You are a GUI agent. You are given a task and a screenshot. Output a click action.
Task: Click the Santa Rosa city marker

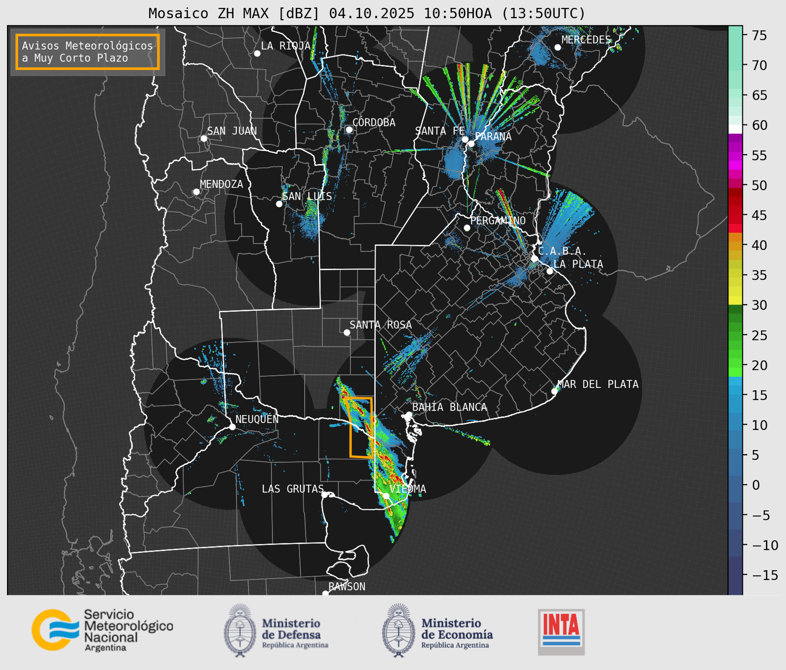click(x=347, y=332)
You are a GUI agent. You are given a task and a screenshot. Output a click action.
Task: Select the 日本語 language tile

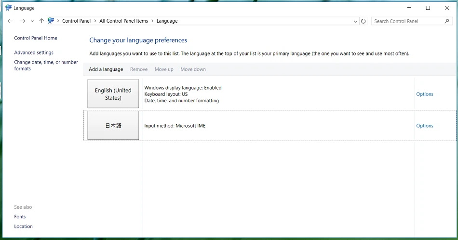(113, 126)
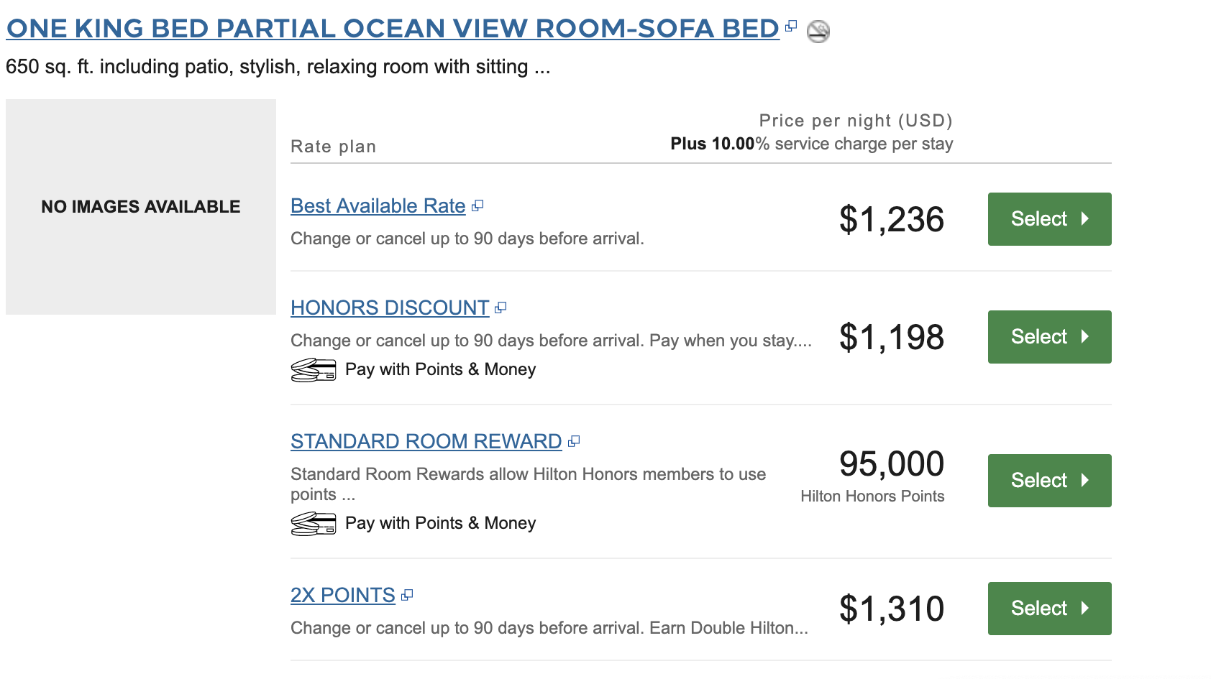Open the One King Bed Partial Ocean View link

click(393, 29)
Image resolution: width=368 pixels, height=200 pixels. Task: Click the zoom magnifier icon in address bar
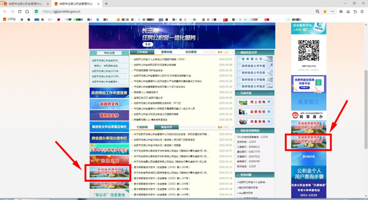[318, 11]
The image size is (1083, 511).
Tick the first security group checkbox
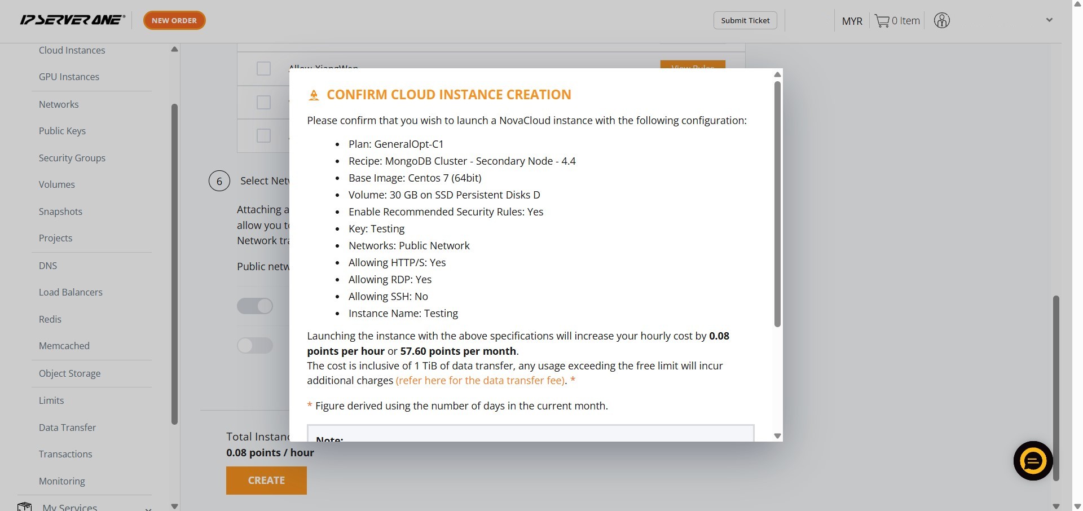(263, 69)
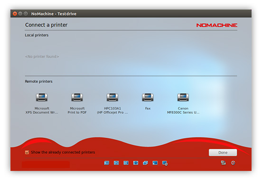Click the minimize window screen icon
Image resolution: width=262 pixels, height=180 pixels.
[x=155, y=163]
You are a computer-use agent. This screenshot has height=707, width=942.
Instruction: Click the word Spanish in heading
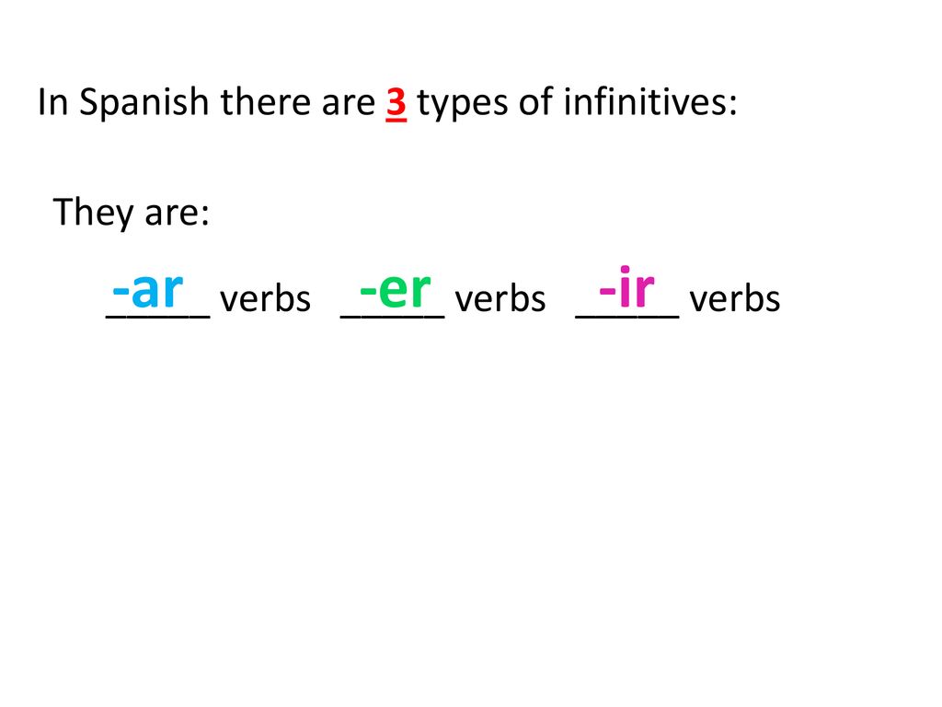(x=144, y=102)
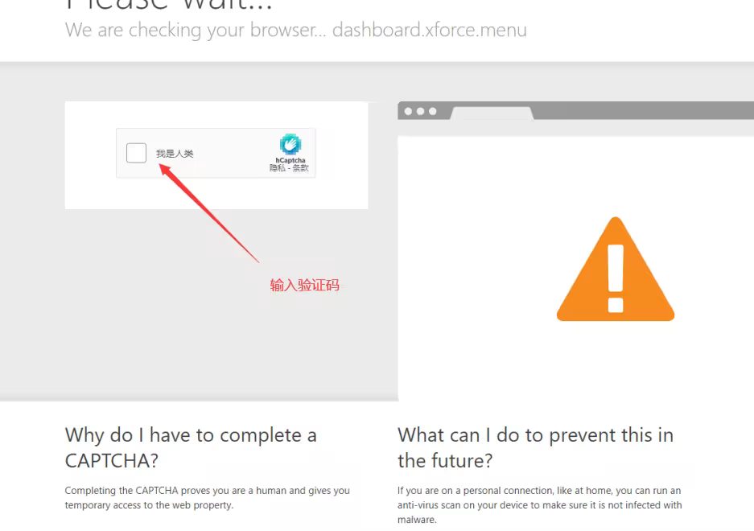Screen dimensions: 754x531
Task: Click the 'Completing the CAPTCHA proves' paragraph
Action: coord(208,498)
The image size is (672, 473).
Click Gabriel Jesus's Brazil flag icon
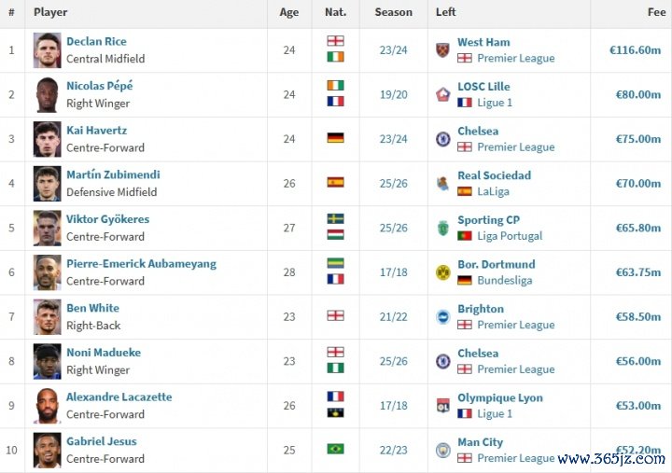pos(336,449)
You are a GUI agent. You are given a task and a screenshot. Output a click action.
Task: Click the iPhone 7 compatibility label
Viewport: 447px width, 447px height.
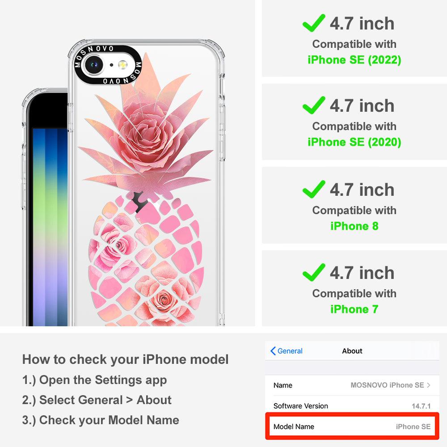[x=354, y=309]
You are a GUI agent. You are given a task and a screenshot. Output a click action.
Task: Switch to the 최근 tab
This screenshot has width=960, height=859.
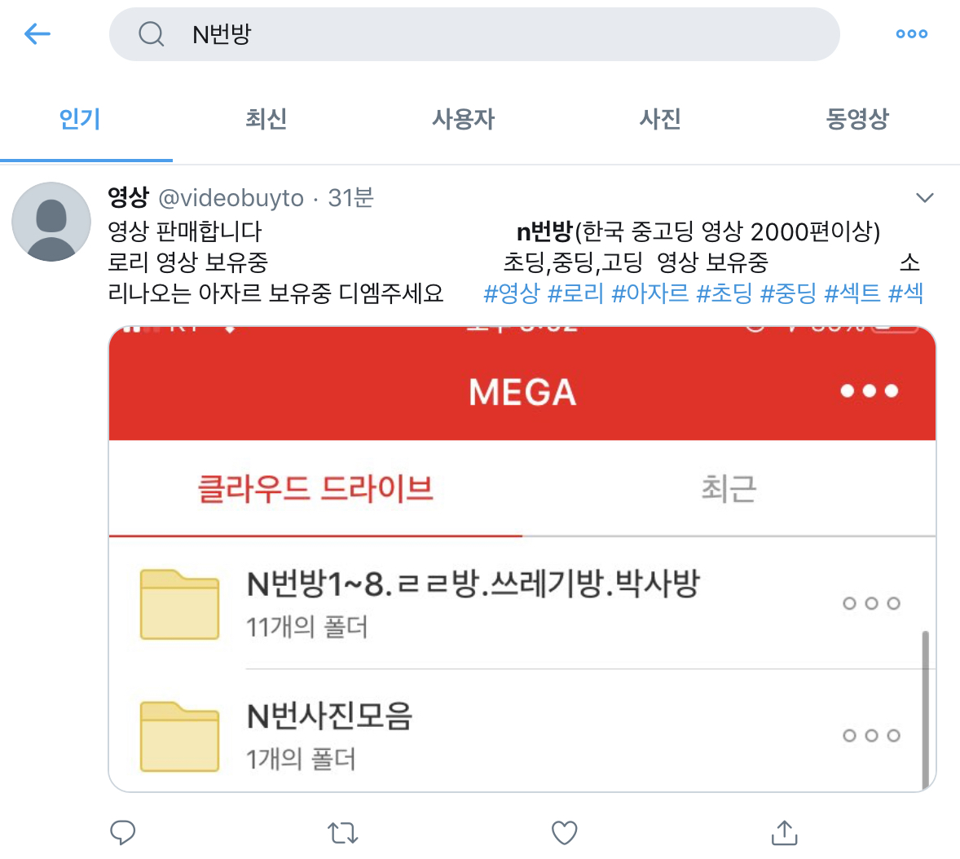pos(729,489)
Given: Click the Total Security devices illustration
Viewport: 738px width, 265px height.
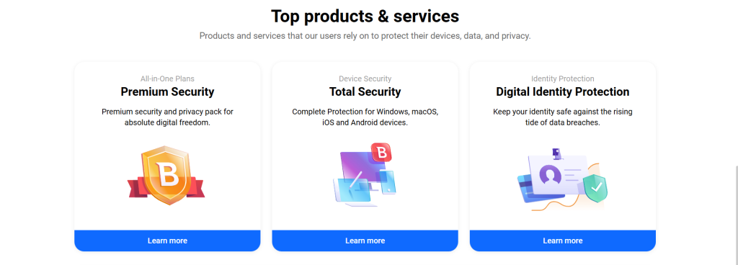Looking at the screenshot, I should [365, 175].
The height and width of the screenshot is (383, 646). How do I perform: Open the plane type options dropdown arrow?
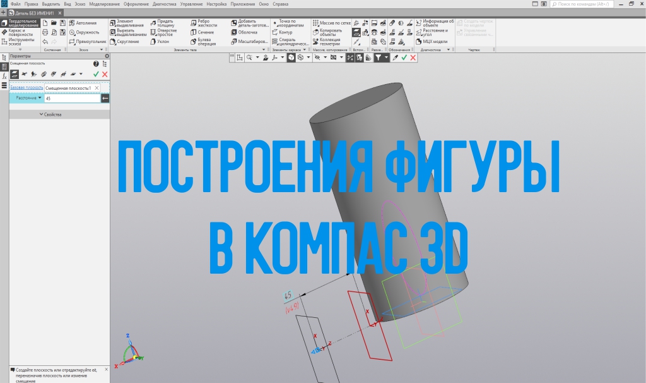(81, 74)
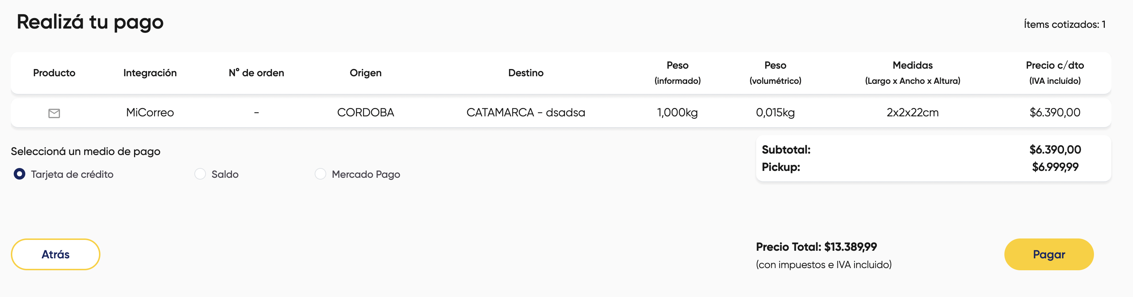Viewport: 1133px width, 297px height.
Task: Click the Medidas column header
Action: 912,73
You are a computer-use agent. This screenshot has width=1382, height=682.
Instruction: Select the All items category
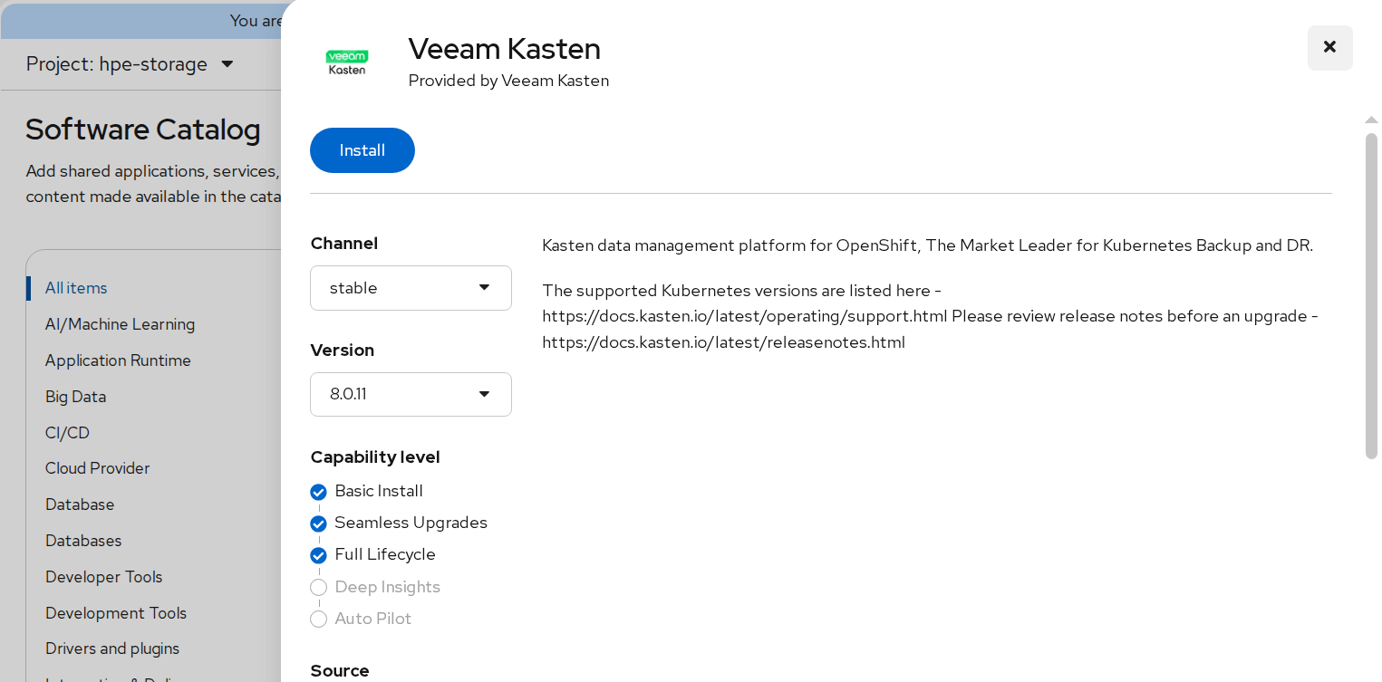coord(76,288)
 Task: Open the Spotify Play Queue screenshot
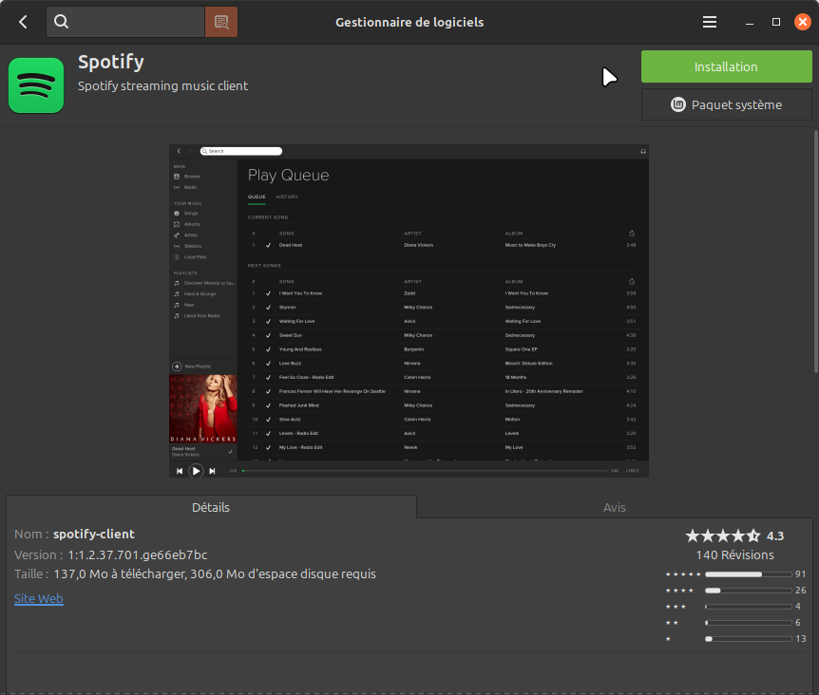click(x=409, y=310)
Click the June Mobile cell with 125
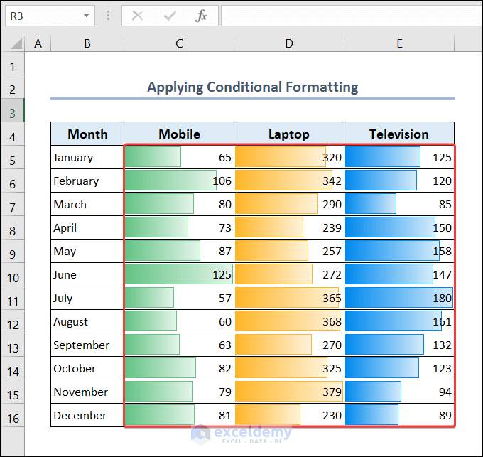Screen dimensions: 483x457 click(x=179, y=274)
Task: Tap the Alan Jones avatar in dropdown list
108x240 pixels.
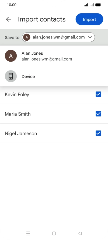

══════

Required work | Go through the data and show each line that holds "computer".

Output |
You are a computer-use agent. This screenshot has height=707, width=942.
You are a computer-use agent. This screenshot has width=1382, height=682.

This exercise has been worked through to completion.